Let’s take a look at five strategies you can test and learn from in the months to come.
The first wave of loyalty focused on deep discounts, which can be costly and cut into your margins. However, many retailers are experimenting with loyalty programs that focus on members-only experiences like exclusive product drops, early access, and brand collaborations.
Product drops work especially well with younger customers — 72 percent of Gen Z and bridge millennial consumers who participated in product drops felt greater affinity for the brand with which they shopped, compared to 67% of customers overall. Flash sales and private sales also significantly drove brand affinity, for 57% and 63% of customers, respectively.
Forrester Research shows as much as 10 to 30 percent of revenue comes from upselling and cross-selling via product bundles. Yet, relatively few retailers take advantage of dynamic bundling, or offering customers options of which products to pair with an item in their cart. Static bundles are the norm because of the rigid backend product catalog structure many teams are stuck with from legacy commerce systems.
However, composable commerce systems like Elastic Path make this process much easier to manage for merchandisers. You can select a component, or category of products, from which your customers can choose. From there, you simply choose how many items you’d require as a minimum (having a 0 minimum means customers can bundle any items with their purchase) and set the pricing and imagery for your bundle.
Check out our interactive demo and see how Elastic Path integrates with your needs.
Depending on how flexible your commerce system is, there are many types of offers you can choose to turn on or off on any given day. These might include stacking promotions where there are multiple active promotions running at once, with a hierarchy and system for presenting customers with offers. Or, tiered promotions that offer greater discounts the more a customer spends.
Overall, your commerce system should be able to support customized promotions, without the need for custom development work. Merchandisers should be able to set the conditions for their promotions, or apply pre-existing actions to their promotions (e.g. discounting certain items, gifting free items, or offering free shipping).
Generative AI gives marketers and merchandisers a lot more capacity to create variations on a theme when it comes to product landing pages. It used to be that major brands and marketplaces were the only ones that could afford the resources to flood the proverbial airwaves with thousands of variations of SEO-optimized landing pages.
Now anyone has the capacity to take a similar approach with generative AI. Paired with a no-code tool like CX Studio to create shoppable landing pages, this strategy can help more brands get found by the 56% of people who consider search results when making purchase decisions, and the 63% of people using search to learn about products they’ve never bought before.
With Google’s phase-out of third party cookies, most marketers will want to look inward at their own first party data. Using a tool like a customer data platform (CDP) can help make sense of this data. It captures information from multiple systems to create a single view of the customer across all of your channels — including in-store, email, chat, customer support, website interactions and more.
As a result, marketers can create more effective, targeted campaigns with the goals of increasing conversions or driving customer loyalty. For example, you can distinguish between discount buyers and highest-margin shoppers, focusing campaigns on each cohort and increasing the likelihood of conversion.

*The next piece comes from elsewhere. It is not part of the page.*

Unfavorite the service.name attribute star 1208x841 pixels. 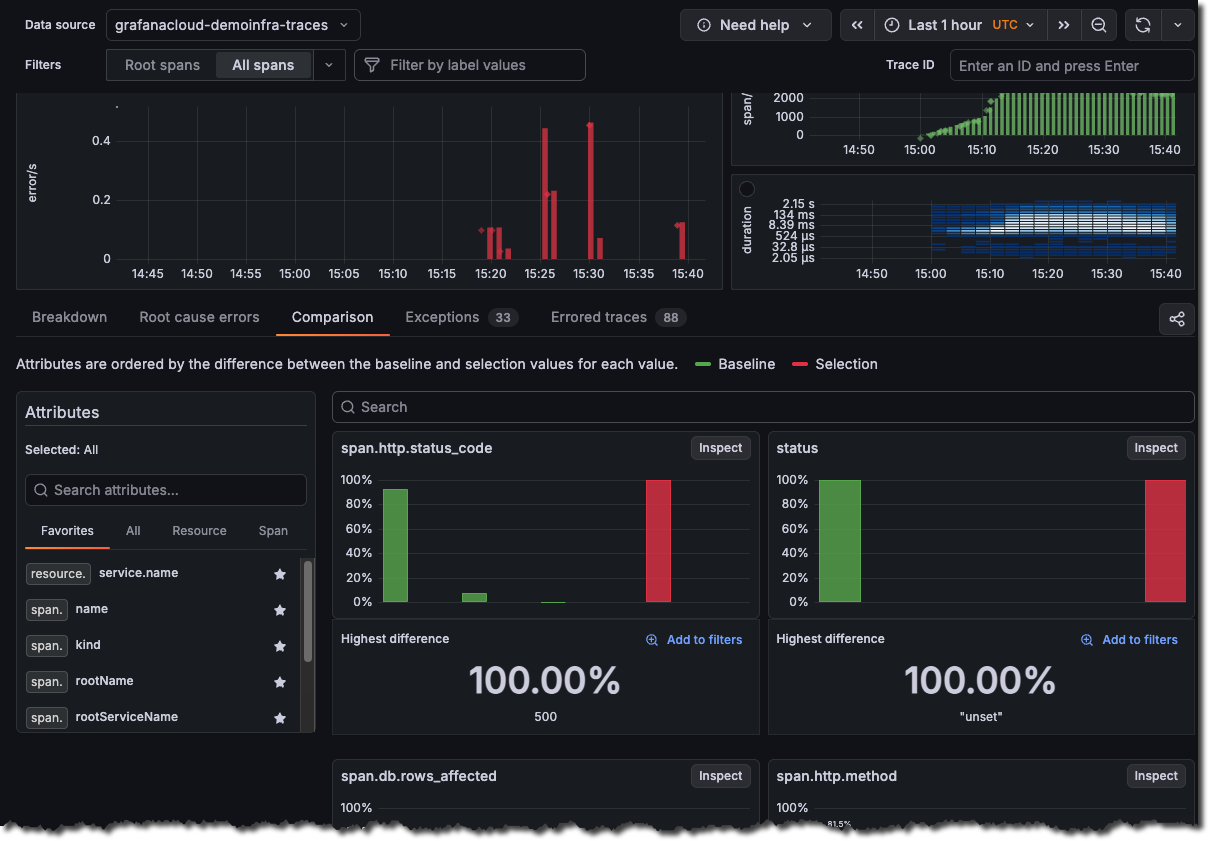(x=280, y=574)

Overall, driving profitable growth is a matter of testing and learning from your customers’ behaviors. That’s why it’s important to have a flexible commerce system in place so you can take advantage of these opportunities to test new promotions, loyalty strategies, search tactics, and more. Composable commerce systems like those available from Elastic Path can make this process much simpler, with tooling designed for merchandisers and marketers to move fast and experiment — with little to no development involvement.